Jobless Numbers Are Flawed, and Millions May Have Been Shortchanged: Report

The weekly unemployment reports from the Labor Department are “flawed,” according to a government watchdog, providing an inaccurate picture of the number of people who are unemployed and receiving benefits at any given time.

In a report issued Monday, the Government Accountability Office said that the weekly unemployment statistics have been distorted by processing delays, double-counting, fraud, and inconsistency of reporting across states. Backlogs of claims have been particularly problematic, the GAO said, inflating numbers as states struggle to handle an avalanche of paperwork that in some cases dates backs weeks and months.

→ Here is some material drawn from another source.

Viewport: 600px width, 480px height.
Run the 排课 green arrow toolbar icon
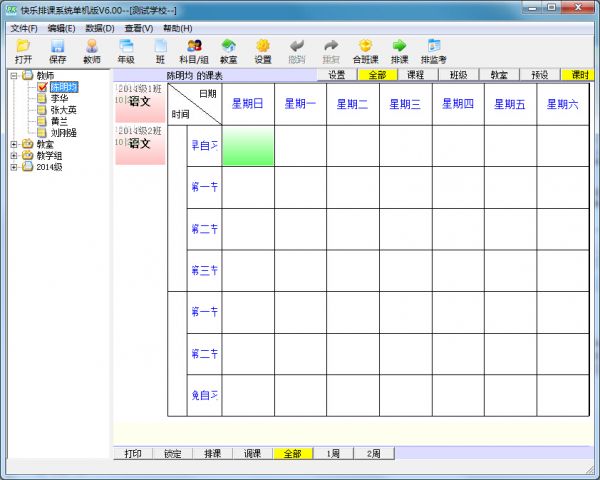click(399, 51)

In ordinary times, weekly initial jobless claims serve as a pretty good estimate for layoffs and the number of newly unemployed people, GAO said. But the millions of job losses produced by the coronavirus pandemic have overwhelmed state unemployment offices, breaking the link between actual layoffs and claims processing. “[D]ue to state backlogs in processing claims and other data issues, these traditional estimates are not appropriate in the context of the pandemic,” GAO said. “For example, state backlogs in processing claims led to individuals submitting claims for multiple weeks of retroactive benefits during single reporting periods. So, by using claims counts to represent the number of people, many individuals are counted more than once in DOL’s estimate.”

Inconsistency in individual state reporting has also led to distortions. In one example provided by GAO, the state of Arizona failed to report data for claims within the Pandemic Unemployment Assistance program for the week ending July 23, 2020, due to concerns about fraud. Had it reported, the Labor Department would have likely shown a “significant increase” in participation in unemployment programs nationally for that week, rather than a decrease.

In response to the GAO analysis, the Labor Department said “it plans to clarify in its weekly news releases that the numbers it reports for weeks of unemployment claimed do not accurately estimate the number of unique individuals claiming benefits.” The department does not plan to revise its already-issued reports, however, due to both time constraints and the fact that many of the emergency unemployment programs passed by Congress at the beginning of the pandemic are scheduled to end next month.

Shortchanging payments: In addition to flawed statistics, the GAO found that many states were underpaying certain unemployment benefits. A majority of states have been paying the minimum amount in the temporary Pandemic Unemployment Assistance program – which aids workers who are usually excluded from unemployment insurance systems, including self-employed and gig workers – rather than the amount they are entitled to based on previous earnings. As a result, millions of households may have fallen below the poverty level after the Federal Pandemic Unemployment Compensation program, which provided an additional $600 in unemployment benefits, expired at the end of July.